# Battonage, Bentonite and clearing



## clevebeat (Nov 15, 2016)

Hi everyone. I posted this in "kit winemaking" a little while ago, but I have not received a response. I thought maybe this forum might be a more appropriate place to ask. I'm sorry for a repeat post, I just have not seen any recommendations (even in past threads) of how best to proceed.

_I'm a long-time lurker and have sought advice here many times, but have not needed to post as all my questions were answered in other posts. I made a post last night, asking my question, but I don't see it here. Perhaps I forgot to hit 'send'.

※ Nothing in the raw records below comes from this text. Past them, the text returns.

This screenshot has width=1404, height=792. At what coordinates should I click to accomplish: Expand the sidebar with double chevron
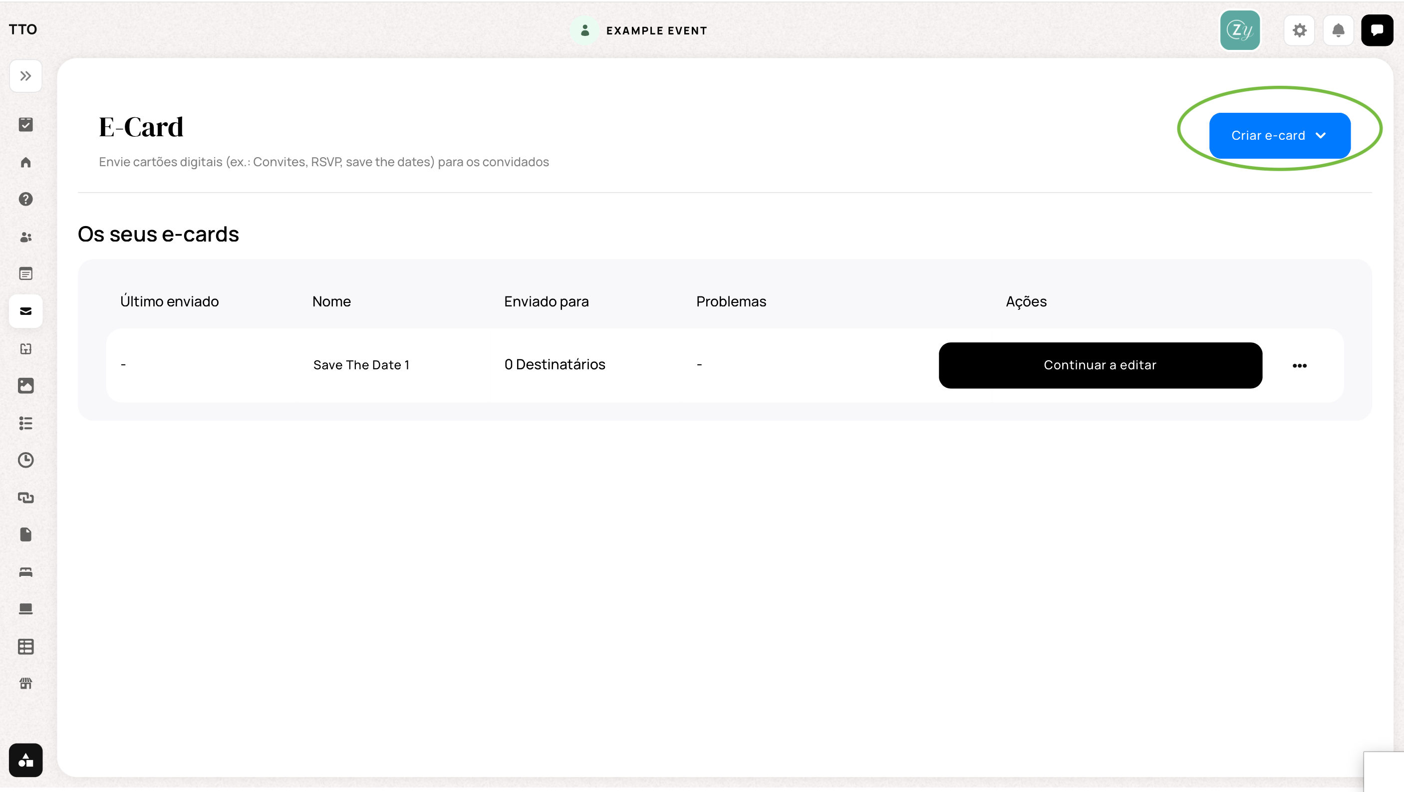pos(26,76)
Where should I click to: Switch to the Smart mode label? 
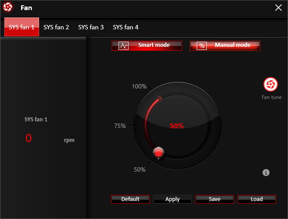pos(154,45)
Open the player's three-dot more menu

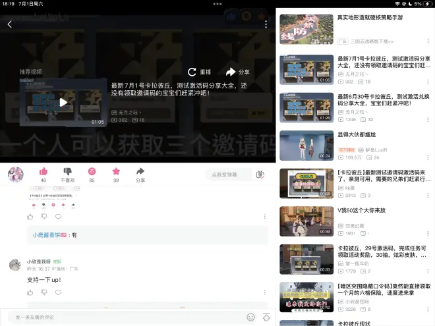(266, 24)
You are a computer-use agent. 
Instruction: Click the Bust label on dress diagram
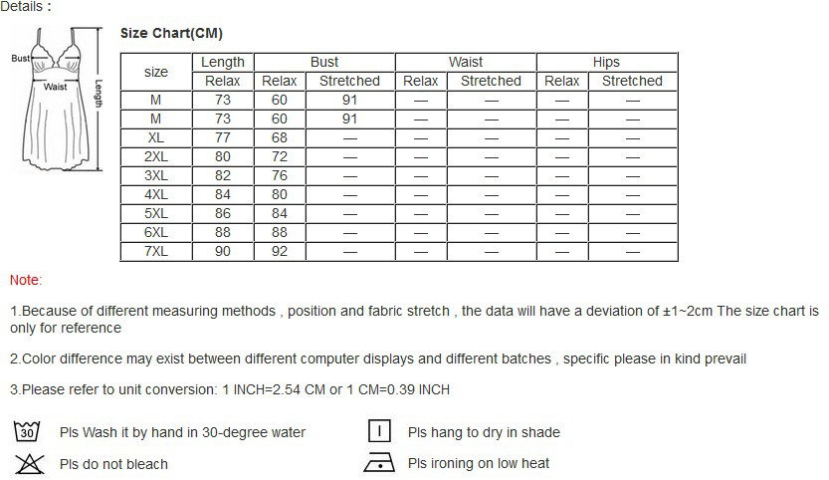(21, 58)
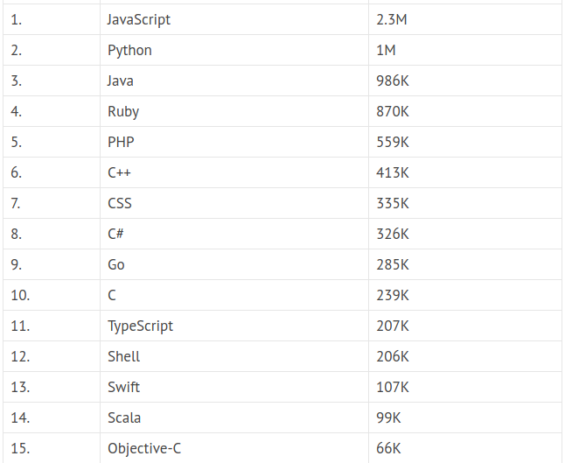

My question is regards to battonage on a Chardonnay wine kit, specifically regarding clearing, which is where I'm at now. I've done battonage previously, with no poor results, but read (on here) that bentonite often reduces the effectiveness of this as it strips flavors and aromas. This time, I did not add bentonite. Everything appears really, really good. Smells great, samples taste great. I'm really excited about this wine. 

The battonage instructions say do everything you usually would do after battonage. However, since I did not add the bentonite, I read on some posts here, that will render the chitosan ineffective as a clearing agent. 

Would adding the bentonite after degassing ruin the effects of battonage? Should I just add the chitosan and hope it clears? Should I use SuperKleer? I'd like this to remain on timeline (plus time for battonage) for the kit, which would let me have it bottled in plenty of time for Xmas. Any advice on how best to proceed?_


----------